Cosmos DB’s global distribution is a lie if your application can’t handle replica failures gracefully.

Let’s see it in action. Imagine a Spring Boot app that needs to store and retrieve user profiles from Cosmos DB.

import com.azure.cosmos.CosmosClient;
import com.azure.cosmos.CosmosClientBuilder;
import com.azure.cosmos.CosmosDatabase;
import com.azure.cosmos.CosmosContainer;
import com.azure.cosmos.models.CosmosItemResponse;
import com.azure.cosmos.models.PartitionKey;
import org.springframework.stereotype.Service;

import java.util.Optional;

@Service
public class UserProfileService {

    private final CosmosContainer userProfileContainer;

    public UserProfileService() {
        // Replace with your actual Cosmos DB endpoint and key
        String endpoint = "https://your-cosmosdb-account.documents.azure.com:443/";
        String key = "YOUR_PRIMARY_KEY";
        String databaseName = "UserProfileDB";
        String containerName = "Users";

        CosmosClient client = new CosmosClientBuilder()
            .endpoint(endpoint)
            .key(key)
            .buildClient();

        CosmosDatabase database = client.getDatabase(databaseName);
        this.userProfileContainer = database.getContainer(containerName);
    }

    public void saveUserProfile(UserProfile user) {
        // Assuming UserProfile has an 'id' and a 'partitionKey' field
        CosmosItemResponse<UserProfile> response = userProfileContainer.upsertItem(user);
        System.out.println("Saved user: " + user.getId() + " with status code: " + response.getStatusCode());
    }

    public Optional<UserProfile> getUserProfile(String userId) {
        try {
            // Assuming 'id' is the partition key for this example
            // In a real-world scenario, you'd use the actual partition key value
            CosmosItemResponse<UserProfile> response = userProfileContainer.readItem(userId, new PartitionKey(userId), UserProfile.class);
            return Optional.ofNullable(response.getItem());
        } catch (Exception e) {
            // Handle cases where the item is not found or other errors
            System.err.println("Error fetching user " + userId + ": " + e.getMessage());
            return Optional.empty();
        }
    }

    // Define a simple UserProfile class
    public static class UserProfile {
        private String id;
        private String name;
        private String partitionKey; // Important for Cosmos DB

        // Constructors, getters, and setters
        public UserProfile() {}

        public UserProfile(String id, String name, String partitionKey) {
            this.id = id;
            this.name = name;
            this.partitionKey = partitionKey;
        }

        public String getId() { return id; }
        public void setId(String id) { this.id = id; }
        public String getName() { return name; }
        public void setName(String name) { this.name = name; }
        public String getPartitionKey() { return partitionKey; }
        public void setPartitionKey(String partitionKey) { this.partitionKey = partitionKey; }
    }
}

This code establishes a connection to Cosmos DB and provides methods to saveUserProfile and getUserProfile. The saveUserProfile uses upsertItem for both creating and updating, and getUserProfile uses readItem. The UserProfile class includes id and partitionKey, which are crucial for Cosmos DB operations.
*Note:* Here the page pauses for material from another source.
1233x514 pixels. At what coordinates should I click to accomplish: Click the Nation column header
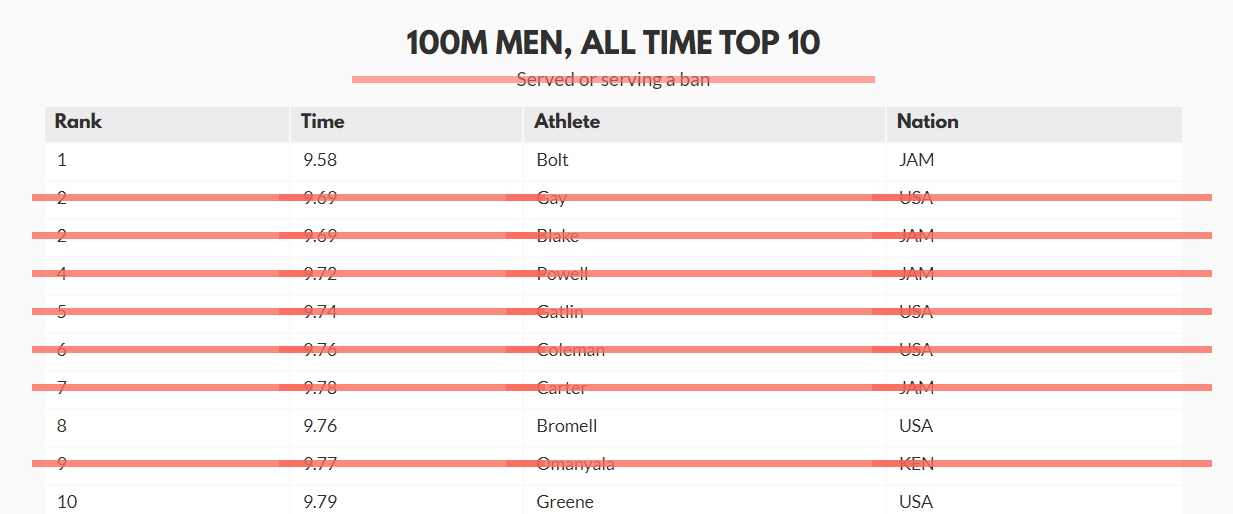click(927, 122)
Cosmos DB is a globally distributed, multi-model database service. It offers elastic and independent scaling of storage and throughput across any number of geographic regions. The core problem it solves is providing a highly available, low-latency data store that can scale on demand, anywhere in the world. It achieves this by replicating data across multiple regions and allowing applications to connect to the nearest replica. The "multi-model" aspect means it supports various data models (document, key-value, graph, column-family) through APIs like SQL (Core), MongoDB, Cassandra, Gremlin, and Table.

Internally, Cosmos DB uses a distributed log-structured merge-tree (LSM-tree) storage engine. Writes are first appended to a distributed log, ensuring durability and atomicity. Reads can be served from local replicas. To manage its distributed nature, it employs a sophisticated consensus protocol (like Paxos or Raft, though Azure doesn’t detail its exact implementation for user-facing APIs) to ensure consistency across replicas. When you interact with Cosmos DB via its SDKs, you’re communicating with the closest available replica. The SDK then handles routing requests, managing retries, and potentially direct communication with other regions if necessary for certain operations.

The key levers you control are:

  1. Throughput (RU/s): Request Units per second. This is the fundamental currency for performance. You provision RU/s for your database or container, and all operations consume RUs. You can set this manually or enable autoscale.
  2. Consistency Levels: Cosmos DB offers five consistency levels: Strong, Bounded Staleness, Session, Consistent Prefix, and Eventual. Each provides a different trade-off between consistency, availability, and latency. Session is the default and often a good balance.
  3. Partitioning Strategy: How you design your partition keys is paramount. A good partition key distributes requests evenly across physical partitions, preventing hot spots and maximizing RU utilization. The partition key value is part of the request itself.
  4. Indexing Policy: Cosmos DB automatically indexes data, but you can customize the indexing policy to include or exclude paths, change indexing modes (consistent vs. lazy), and set composite indexes to optimize query performance.
  5. Global Distribution: You configure which regions your Cosmos DB account is deployed to. The SDK can be configured for different write and read regions.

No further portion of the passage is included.